■ Word and element pointing entries ■
## START

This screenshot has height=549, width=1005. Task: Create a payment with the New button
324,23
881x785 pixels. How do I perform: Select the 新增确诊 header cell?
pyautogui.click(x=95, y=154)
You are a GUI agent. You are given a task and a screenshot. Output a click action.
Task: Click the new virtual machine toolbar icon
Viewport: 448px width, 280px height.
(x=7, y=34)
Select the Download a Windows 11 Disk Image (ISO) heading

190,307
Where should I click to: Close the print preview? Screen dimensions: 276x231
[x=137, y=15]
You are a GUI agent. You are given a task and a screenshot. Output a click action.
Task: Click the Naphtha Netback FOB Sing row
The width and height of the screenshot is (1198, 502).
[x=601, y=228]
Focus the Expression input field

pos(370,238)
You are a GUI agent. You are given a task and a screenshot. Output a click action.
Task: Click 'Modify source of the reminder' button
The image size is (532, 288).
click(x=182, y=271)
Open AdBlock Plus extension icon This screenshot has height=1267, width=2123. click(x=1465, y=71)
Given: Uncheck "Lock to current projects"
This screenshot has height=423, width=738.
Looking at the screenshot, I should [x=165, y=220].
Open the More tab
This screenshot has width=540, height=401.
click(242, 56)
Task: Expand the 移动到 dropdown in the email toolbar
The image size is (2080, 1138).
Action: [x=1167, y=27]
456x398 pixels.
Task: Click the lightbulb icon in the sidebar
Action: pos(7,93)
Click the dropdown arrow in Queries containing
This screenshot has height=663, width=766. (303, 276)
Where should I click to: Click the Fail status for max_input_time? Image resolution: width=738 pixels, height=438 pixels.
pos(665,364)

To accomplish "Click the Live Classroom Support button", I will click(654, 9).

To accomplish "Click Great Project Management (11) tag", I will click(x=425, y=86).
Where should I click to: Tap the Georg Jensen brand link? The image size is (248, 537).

## END

■ DESCRIPTION OF THE TASK ■
Copy all of the data above line for line, changing nothing.

■ THE RESPONSE ■
This screenshot has height=549, width=1005. Task: Create a payment with the New button
324,23
881x785 pixels. How do I perform: Select the 新增确诊 header cell?
pyautogui.click(x=95, y=154)
You are a GUI agent. You are given a task and a screenshot. Output a click action.
Task: Click the new virtual machine toolbar icon
Viewport: 448px width, 280px height.
(x=7, y=34)
Select the Download a Windows 11 Disk Image (ISO) heading

190,307
Where should I click to: Close the print preview? Screen dimensions: 276x231
[x=137, y=15]
You are a GUI agent. You are given a task and a screenshot. Output a click action.
Task: Click the Naphtha Netback FOB Sing row
The width and height of the screenshot is (1198, 502).
[x=601, y=228]
Focus the Expression input field

pos(370,238)
You are a GUI agent. You are given a task and a screenshot. Output a click action.
Task: Click 'Modify source of the reminder' button
The image size is (532, 288).
click(x=182, y=271)
Open AdBlock Plus extension icon This screenshot has height=1267, width=2123. click(x=1465, y=71)
Given: Uncheck "Lock to current projects"
This screenshot has height=423, width=738.
Looking at the screenshot, I should [x=165, y=220].
Open the More tab
This screenshot has width=540, height=401.
click(242, 56)
Task: Expand the 移动到 dropdown in the email toolbar
The image size is (2080, 1138).
Action: [x=1167, y=27]
456x398 pixels.
Task: Click the lightbulb icon in the sidebar
Action: pos(7,93)
Click the dropdown arrow in Queries containing
This screenshot has height=663, width=766. (303, 276)
Where should I click to: Click the Fail status for max_input_time? Image resolution: width=738 pixels, height=438 pixels.
pos(665,364)

To accomplish "Click the Live Classroom Support button", I will click(654, 9).

To accomplish "Click Great Project Management (11) tag", I will click(x=425, y=86).
Where should I click to: Tap the Georg Jensen brand link? The image size is (248, 537).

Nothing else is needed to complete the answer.